## START
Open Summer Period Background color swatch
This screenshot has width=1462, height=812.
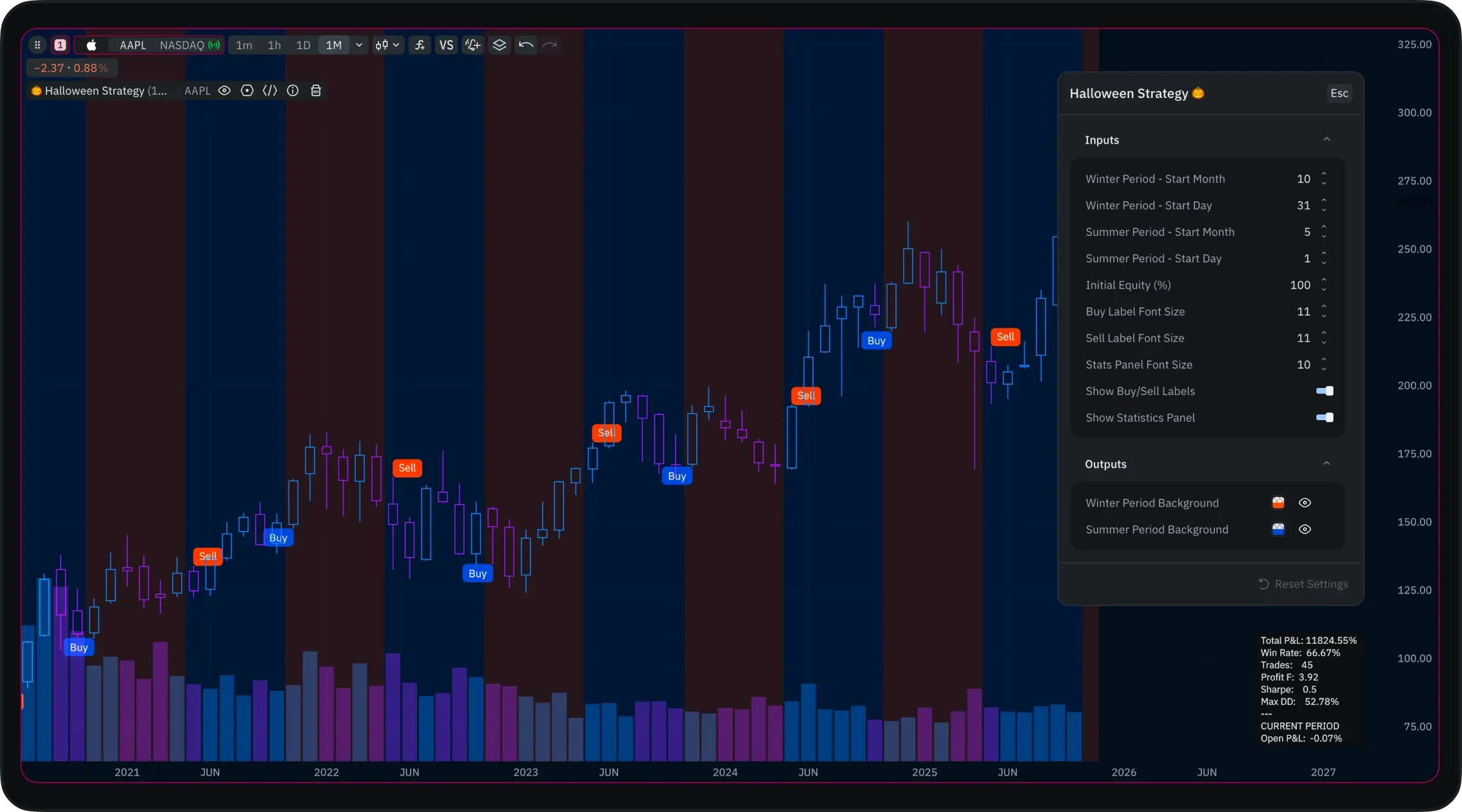coord(1278,529)
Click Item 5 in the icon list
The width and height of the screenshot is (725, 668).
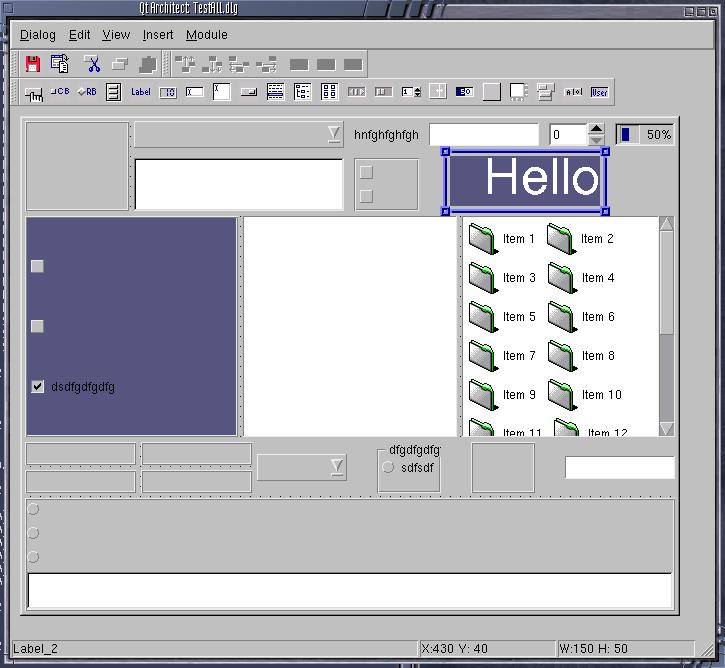[502, 317]
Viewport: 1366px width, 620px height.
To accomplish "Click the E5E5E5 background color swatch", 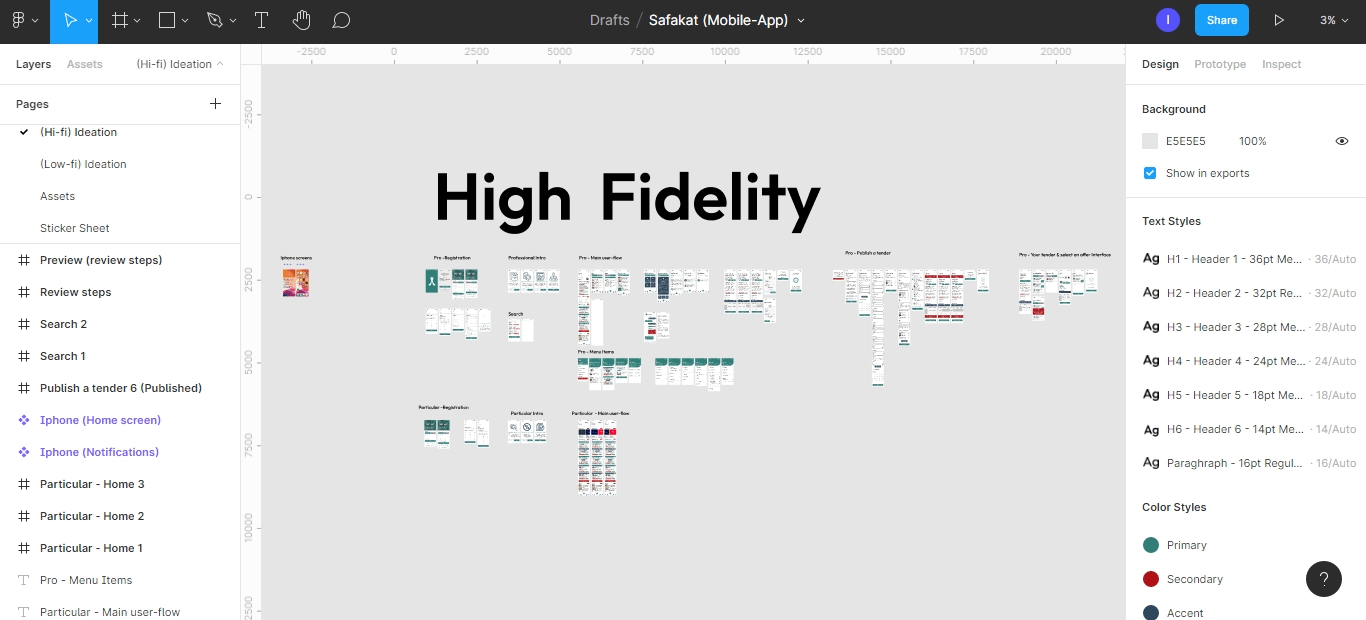I will coord(1150,141).
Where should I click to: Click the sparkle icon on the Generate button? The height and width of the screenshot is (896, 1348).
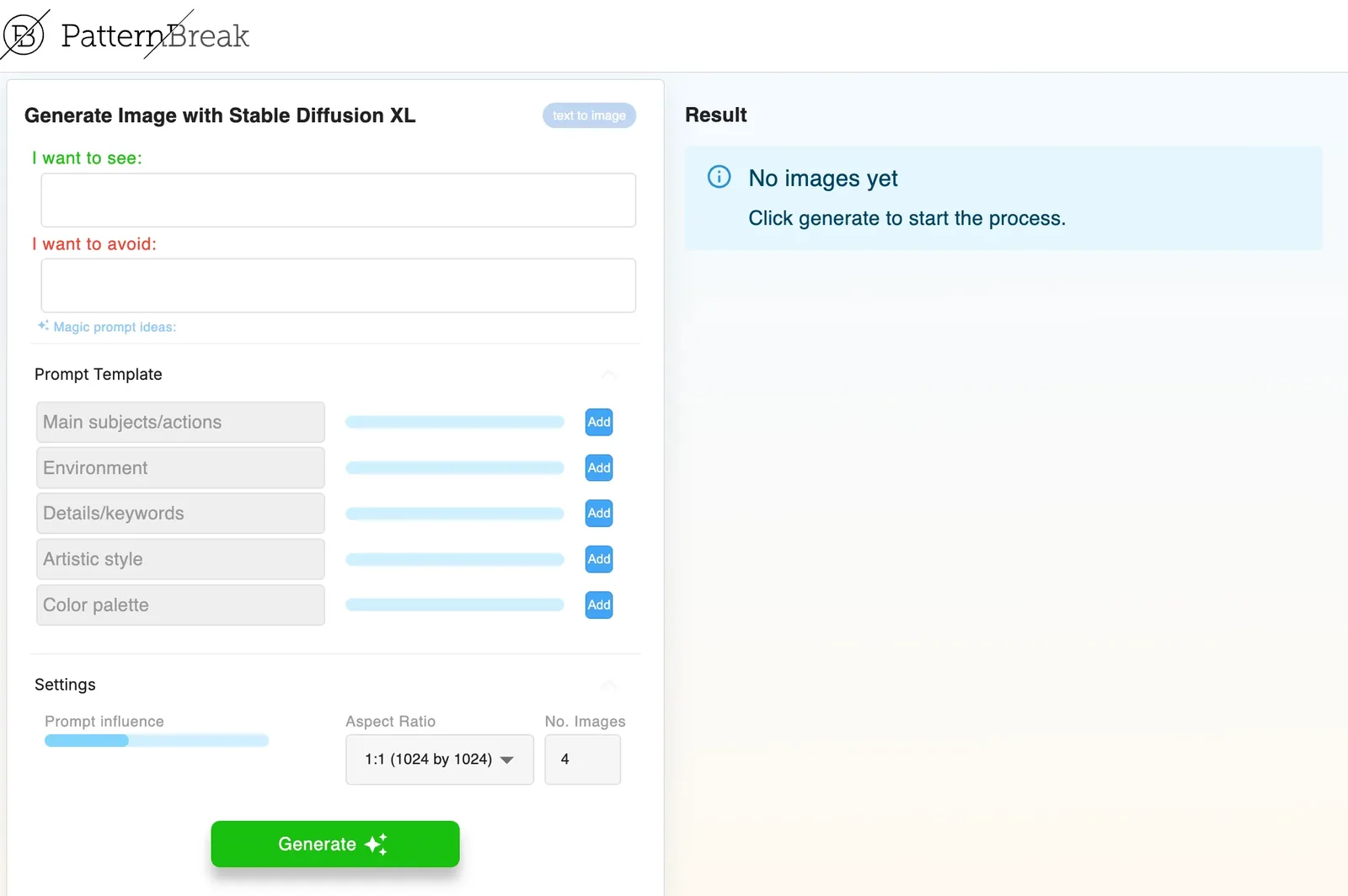click(376, 844)
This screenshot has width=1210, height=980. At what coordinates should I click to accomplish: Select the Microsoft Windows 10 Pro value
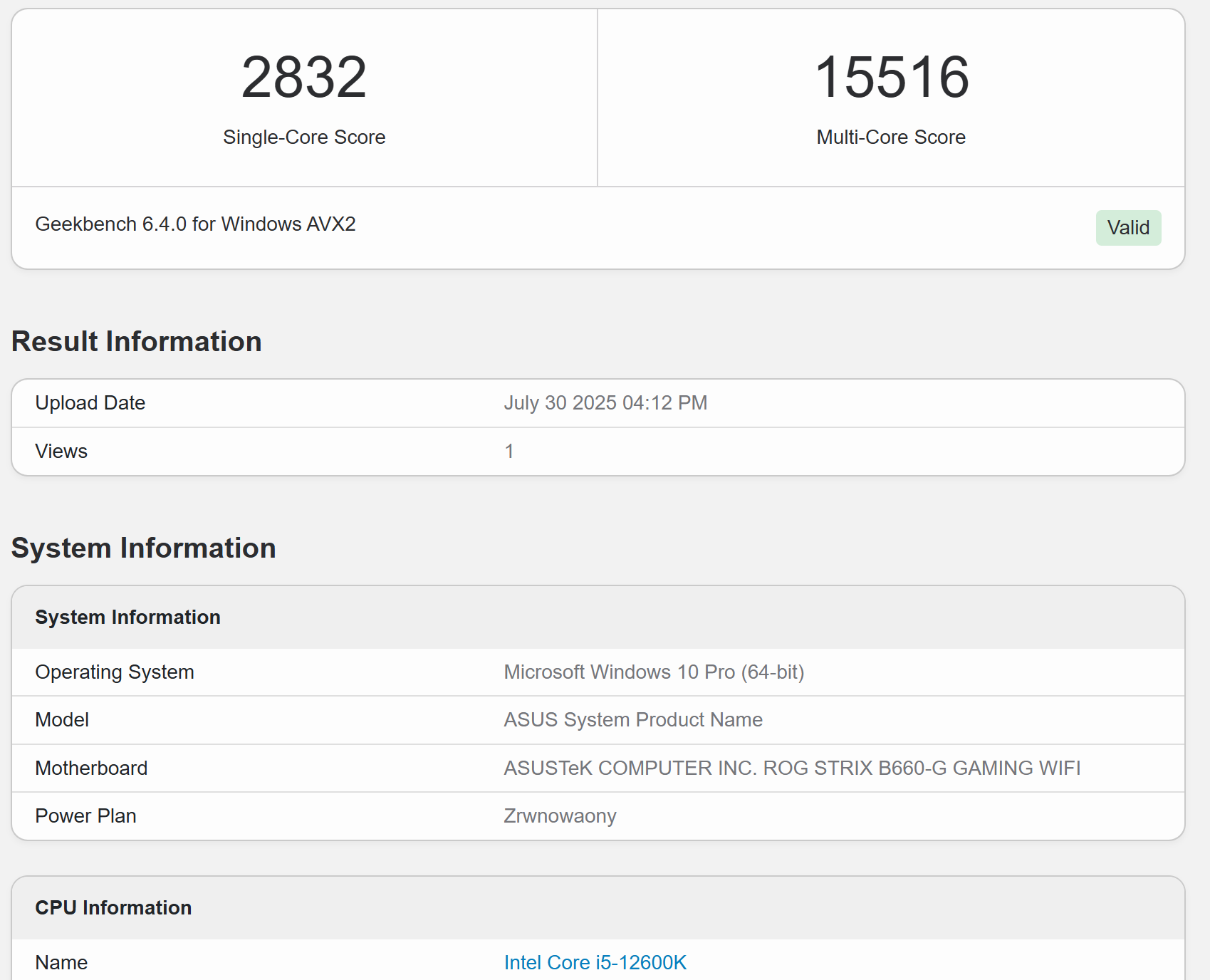coord(654,672)
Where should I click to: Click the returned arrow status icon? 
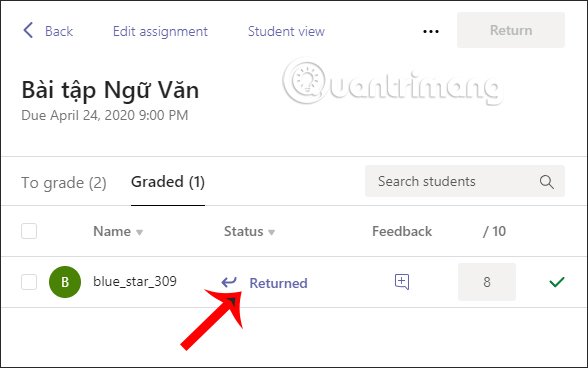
## END
§ What this task involves
Reproduce the part of the listing that opens with the line containing "Where should I click to: Click the sparkle" and runs through the end of the listing, replacing "icon" with "symbol" and keeping everything else unchanged. Leave the pictures out.

§ Response to the task
Where should I click to: Click the sparkle symbol on the Generate button? The height and width of the screenshot is (896, 1348).
click(376, 844)
This screenshot has width=1210, height=980. At what coordinates should I click to accomplish: Select the Microsoft Windows 10 Pro value
coord(654,672)
Where should I click to: Click the returned arrow status symbol? 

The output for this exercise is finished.